The fact that only owners, trainers, reporters and race officials were allowed to attend the launch of this year’s horse racing season in Hong Kong wasn’t a deterrent for gamblers. The Sha Tin Racecourse saw the beginning of the season this past Sunday with a ten-card race that played out in front of a very different crowd. The coronavirus pandemic has forced the Hong Kong Jockey Club (HKJC) to take strict health and safety precautions in order to keep the virus from spreading, and no live attendance by spectators was allowed. However, when the final tally was made at the end of the day, the gambling turnover proved to be better than it was last year, a year that things were running normal.
The turnover for the day was HK$1.376 billion ($177.5 million), 6.83% higher than it was last year. It set a record for action seen on a season-opener and is an indication that the competitions are just as popular as they’ve ever been. In addition to that increase, commingled bets – those made overseas into Hong Kong betting pools – jumped 18% over last year’s figures, reaching HK$247 million ($31.86 million).

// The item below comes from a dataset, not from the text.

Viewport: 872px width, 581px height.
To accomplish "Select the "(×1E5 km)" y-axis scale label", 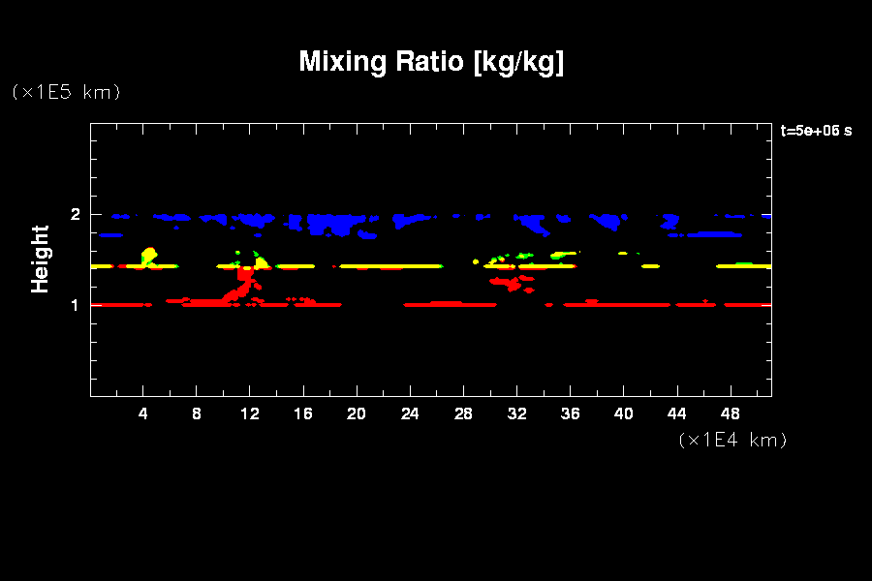I will tap(66, 92).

HKJC CEO Winfried Engelbrecht-Bresges said in a statement about the results “We had probably the best start we could hope for into the new season, amazing results. We were able to increase the turnover despite the fact that we had to close our OCBB’s for race day… I can only say for all of our team members, to get this season on the road was a lot of hard work, a lot of planning and a lot of things behind the scenes.”
The Sha Tin Racecourse has been around since 1978, although it has gone through several updates since then. It originally allowed up to 35,000 spectators and offered a single grandstand, but now boasts of room for 85,000 attendees with two grandstands. Being able to house 1,260 horses, the facilities come equipped with an equine hospital, a lab, a swimming pool for horses and more.
Horse racing has been given a boost in Hong Kong this year, thanks, in part, to the HKJC’s decision to sweeten the pot. It announced this past June that the money offered this season would beat previous levels, and the total prize pool was set at HK$1.4 billion ($180.6 million). The LONGINES Hong Kong Sprint and the BMW Hong Kong Derby were two of the more popular races to benefit from the increase.
Engelbrecht-Bresges adds of this weekend’s results, “I want to congratulate all of our teams as the hard work from everyone has paid off. We had a good start to the season which is always very important and we look forward to the way that racing continues, so that we can continue to make contributions to the community.”
The next race will take place today at Happy Valley.